Who knew? Well, it’s now in the past. One of the densest data weeks of the year–and at a key inflection point in the markets. The S&P 500 is at an all-time high! That’s right. All time high, while the US is engaged in an active war with Iran. The Strait of Hormuz has been essentially slammed shut by Iran, choking off some 20% of the world's crude oil supply. And it’s not just crude with a gummed up supply chain. There are many other essential commodities that cannot get through that extremely important supply chain choke point at the moment. Come to think of it, the supply shock is so extreme, it feels like something I would use as an example for undergraduate b-school students. Ok, students, what happens when you take a double-digit percentage of commodities supply out of the market? That’s right, prices go up. And what’s that called? Inflation. Something that is very much top-of-mind for EVERYONE at the moment, having just survived the worst inflation since the 1980s. AND survived one of the most aggressive monetary tightening regimes since just as long. We survived…barely. But here we are with a new supply shock and Fed at the ready–finger on trigger. If I asked any of those undergrads how they thought the market would react to this environment, what do you suppose they would say? That’s right, markets would sell off. But alas, they sit at their all-time highs. Let’s dig into some of the details and see if we can make heads or tails out of them.

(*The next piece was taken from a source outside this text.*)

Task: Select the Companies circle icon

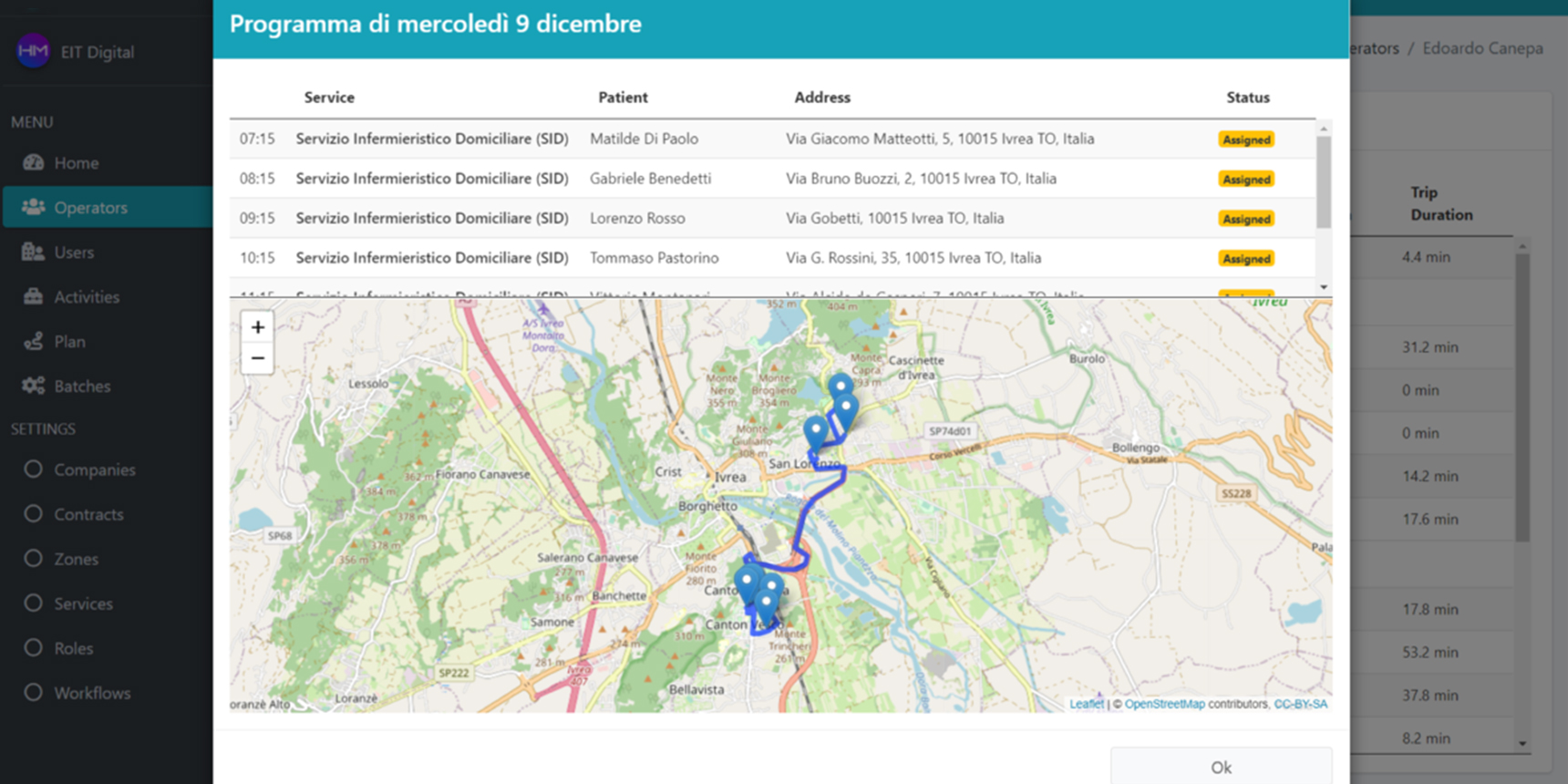Action: pos(34,469)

Let’s start with the economic data, because the data doesn't lie–even when the market chooses to…well, ignore it. Q1 GDP came in at 2.0%, below the consensus expectation of 2.3%. Not a disaster, but not exactly a ringing endorsement of economic strength either, especially with crude north of $100 a barrel sloshing through every input cost in the economy. The real gut punch was on the inflation side. The PCE Price Index, which is the Fed's preferred inflation gauge. It jumped to 3.5% year over year in March, up from 2.8% in February. Core PCE, which is supposed to strip out the volatile stuff, rose to 3.2%--and both numbers are moving in the wrong direction. And the energy PCE component? It exploded 11.6% in a single month, March to February alone–which shouldn’t surprise anyone. My friends, that is not a rounding error. That is a price shock. So let's call it what it is: we have a slowing economy and re-accelerating inflation hitting simultaneously. My b-school students have a word for that too. It's called stagflation, and it is the Fed's absolute worst nightmare, because there is no clean policy response. You can't cut rates to bolster growth without pouring fuel on the inflation fire. You can't hike rates to crush inflation without risking a recession that's already quietly knocking on the door. The Fed is, to use a technical term…stuck.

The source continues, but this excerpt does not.